LATimes Tim Rutten
Much like the Depression-era demagogue Father Charles Coughlin, the Fox News personality is promoting a mass movement. Should his bosses be pulling the plug?
For nearly a century, the Anti-Defamation League has stared unflinchingly into the dark corners of America's social psyche -- the places where combustible tendencies such as hatred and paranoia pool and, sometimes, burst into flame.
As a Jewish organization, the ADL's first preoccupation naturally is anti-Semitism, but in the last few decades it has extended its scrutiny to the whole range of bigoted malevolence -- white supremacy, the militia movement, neo-nativism and conspiratorial fantasies in all of their improbable permutations. These days, the organization's research is characterized by the sense of proportion and sobriety that long experience brings.
That makes its recent report on the extremist groups and propagandists that have emerged since President Obama's election -- "Rage Grows In America: Anti-Government Conspiracies" -- particularly notable. For the first time in living memory, the ADL is sounding the alarm about a mainstream media personality: Fox News' Glenn Beck, who also hosts a popular radio show.
The report notes that while "other conservative media hosts, such as Rush Limbaugh and Sean Hannity, routinely attack Obama and his administration, typically on partisan grounds, they have usually dismissed or refused to give a platform to the conspiracy theorists and anti-government extremists." By contrast, "Beck and his guests have made a habit of demonizing President Obama and promoting conspiracy theories about his administration. ... Beck has even gone so far as to make comparisons between Hitler and Obama."
What gives all of this nonsense an ominous twist is Beck's announcement that he intends to use his TV and radio shows to promote a mass movement that will involve voter registration drives, training in community organizing and a series of regional conventions that will produce a "100-year plan" for America to be read from the steps of the Lincoln Memorial to a mass rally Aug. 28.
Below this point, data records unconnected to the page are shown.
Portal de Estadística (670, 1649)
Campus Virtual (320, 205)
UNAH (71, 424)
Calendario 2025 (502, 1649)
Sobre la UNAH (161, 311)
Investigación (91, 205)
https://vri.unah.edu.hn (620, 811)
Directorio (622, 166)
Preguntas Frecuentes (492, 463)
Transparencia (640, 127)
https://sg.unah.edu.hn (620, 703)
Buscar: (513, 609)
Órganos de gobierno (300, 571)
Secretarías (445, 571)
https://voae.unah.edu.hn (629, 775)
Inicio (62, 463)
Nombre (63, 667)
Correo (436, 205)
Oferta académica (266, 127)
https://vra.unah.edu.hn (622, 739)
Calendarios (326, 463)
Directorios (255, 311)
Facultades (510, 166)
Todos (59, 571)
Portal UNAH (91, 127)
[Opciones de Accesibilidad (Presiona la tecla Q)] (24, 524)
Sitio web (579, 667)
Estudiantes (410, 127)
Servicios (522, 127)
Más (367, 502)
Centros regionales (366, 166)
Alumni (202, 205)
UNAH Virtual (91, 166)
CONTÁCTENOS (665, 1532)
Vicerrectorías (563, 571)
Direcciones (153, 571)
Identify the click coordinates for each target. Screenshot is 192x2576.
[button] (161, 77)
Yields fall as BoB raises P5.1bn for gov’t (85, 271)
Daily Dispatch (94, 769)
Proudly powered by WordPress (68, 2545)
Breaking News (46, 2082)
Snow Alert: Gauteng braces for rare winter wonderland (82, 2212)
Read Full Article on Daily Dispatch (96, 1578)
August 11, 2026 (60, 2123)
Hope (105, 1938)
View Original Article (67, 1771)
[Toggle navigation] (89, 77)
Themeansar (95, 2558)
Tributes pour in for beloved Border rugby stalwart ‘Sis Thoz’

As Beck wrote on his website, "I know that the bipartisan corruption in Washington that has brought us to this brink and it will not be defeated easily. It will require unconventional thinking and a radical plan to restore our nation to the maximum freedoms we were supposed to have been protecting. ... All of the above will culminate in The Plan, a book that will provide specific policies, principles and, most importantly, action steps that each of us can take to play a role in this Refounding."
Hard times predictably throw up their demagogues. Still, even allowing for the frenetic pace of our wired world's 24-hour news cycle, it's remarkable how quickly the arc of Beck's career has come to resemble that of the Great Depression's uber-demagogue, Father Charles Coughlin. In the months after the crash of '29, Coughlin turned what had been a conventionally religious weekly radio broadcast into a platform for championing the downtrodden working man. He was an early supporter of the New Deal, coining the slogan "Roosevelt or Ruin," but quickly turned on the president for a variety of complex ideological and personal reasons. Coughlin flirted with Huey Long, launched an unsuccessful political party, published a popular newspaper, Social Justice, and even inspired and supported a kind of militia, the Christian Front, some of whose members were arrested by the FBI and charged with plotting a fascist coup.
As the 1930s dragged on, Coughlin, a longtime admirer of Francisco Franco, became virulently anti-Semitic, isolationist and pro-German. He also was extraordinarily popular. At their height, his weekly broadcasts attracted more than 40 million listeners. Still, after he lashed out at German Jews in the wake of Kristallnacht, many major urban radio stations dropped his program. Influential American prelates, the Vatican and prominent Catholic New Dealers had worked for some time to persuade Coughlin's superior, the archbishop of Detroit, to silence him. Shortly before the U.S. entered World War II, a new bishop was installed, and Coughlin was ordered to cease broadcasting. He accepted the clerical discipline and retired into a long life of bitter silence.
It's hard to imagine any contemporary cable system dropping Fox News simply because Beck is an offensively dangerous demagogue -- not with his ratings at least. His new foray into politics, though, presents Rupert Murdoch's network with a profound challenge. Is it willing to become the platform for an extremist political campaign, or will it draw a line as even the authoritarian Catholic Church of the 1940s did? CNN recently parted ways with its resident ranter, Lou Dobbs -- who now confirms he's weighing a presidential bid.
Does Fox see a similar problem with Beck -- and, if not, why?